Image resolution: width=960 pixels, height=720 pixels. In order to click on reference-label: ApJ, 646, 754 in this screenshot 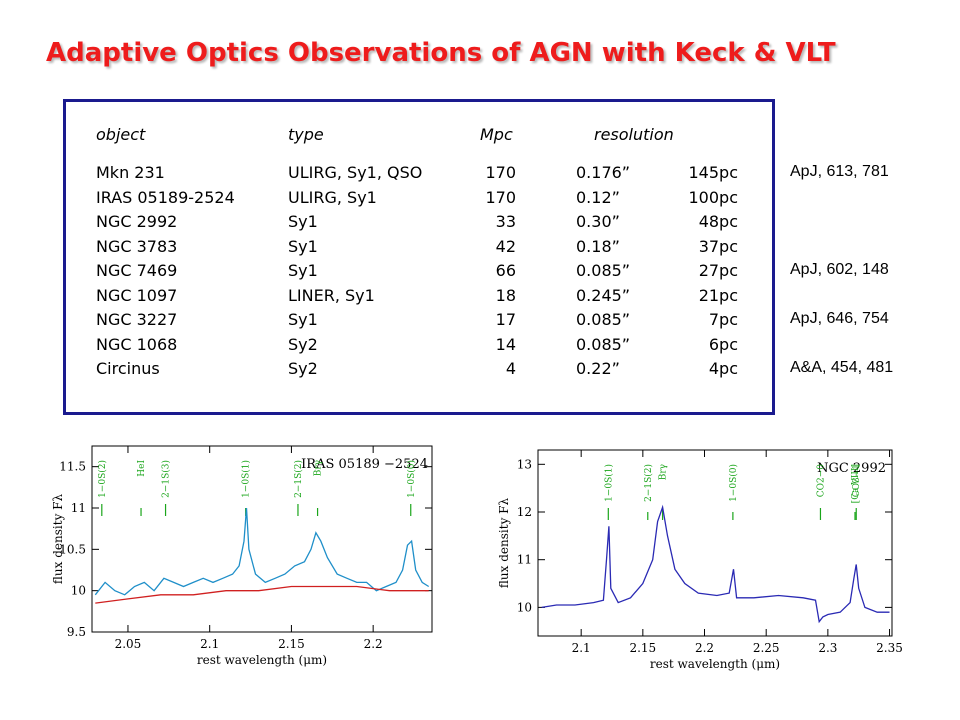, I will do `click(840, 318)`.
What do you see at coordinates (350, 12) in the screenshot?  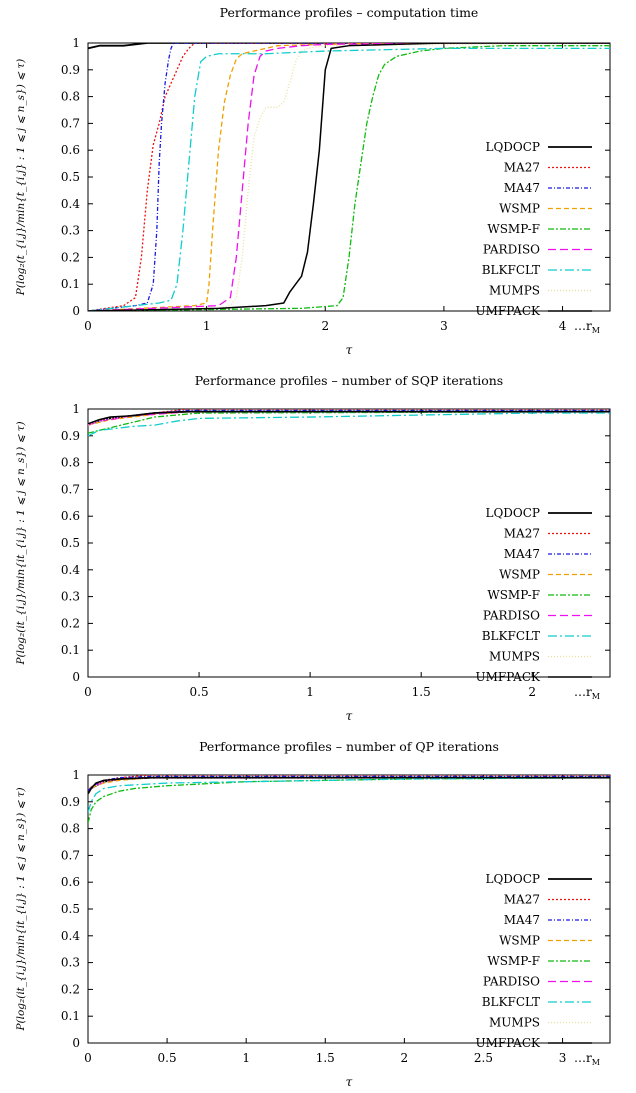 I see `chart-title: Performance profiles – computation time` at bounding box center [350, 12].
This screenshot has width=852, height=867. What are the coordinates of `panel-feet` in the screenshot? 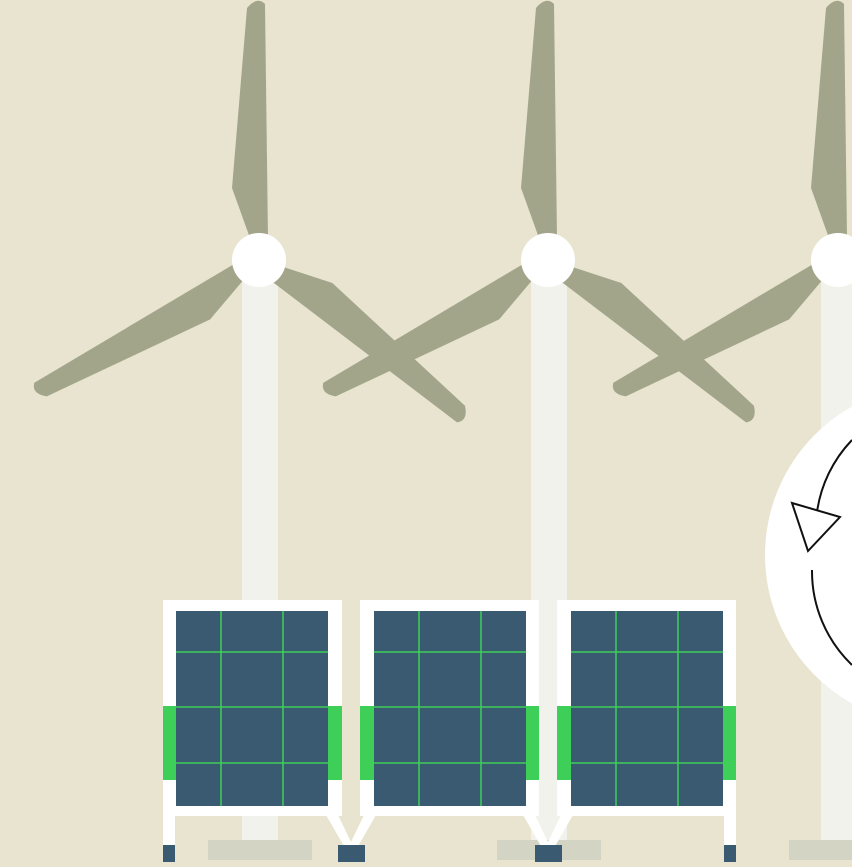 It's located at (450, 854).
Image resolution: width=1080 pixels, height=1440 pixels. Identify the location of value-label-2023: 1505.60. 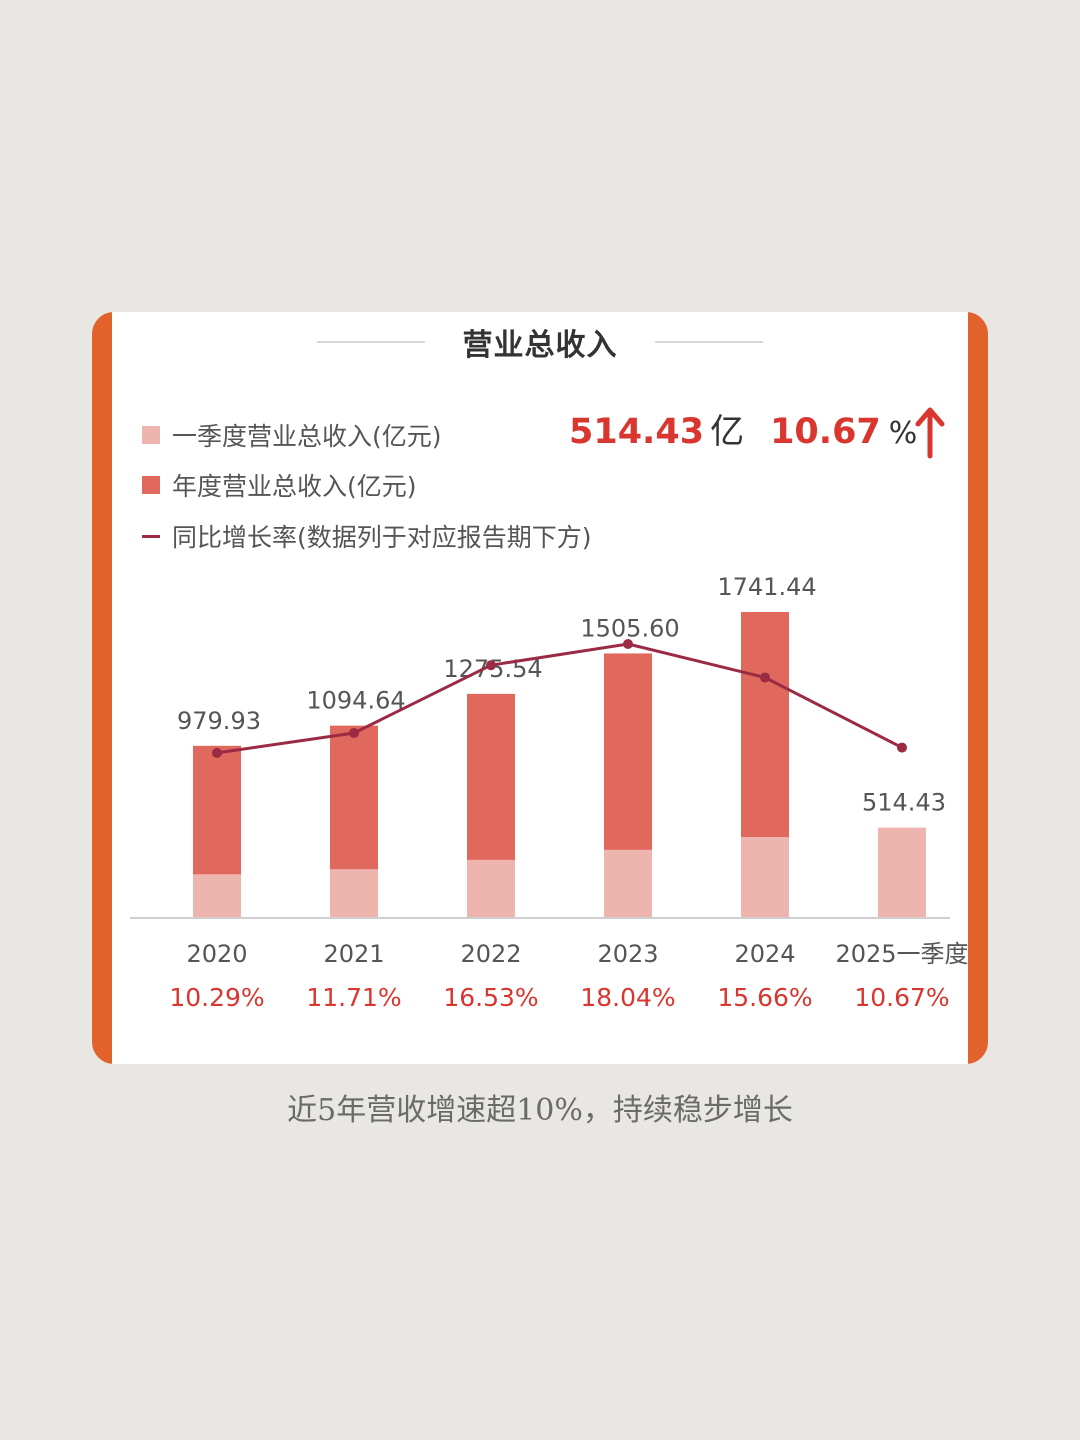
(630, 628).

Work item: Scale the answer coordinates in the lines above by 0.95, rounding each to a whole number with halves rounded up. Begin at the line that has "Image resolution: width=1080" and stop after the last line, keeping the requests unchanged and leaving out the pictures.

Answer for this exercise:
Image resolution: width=1080 pixels, height=1440 pixels. Identify the location of value-label-2023: 1505.60. 
(599, 597).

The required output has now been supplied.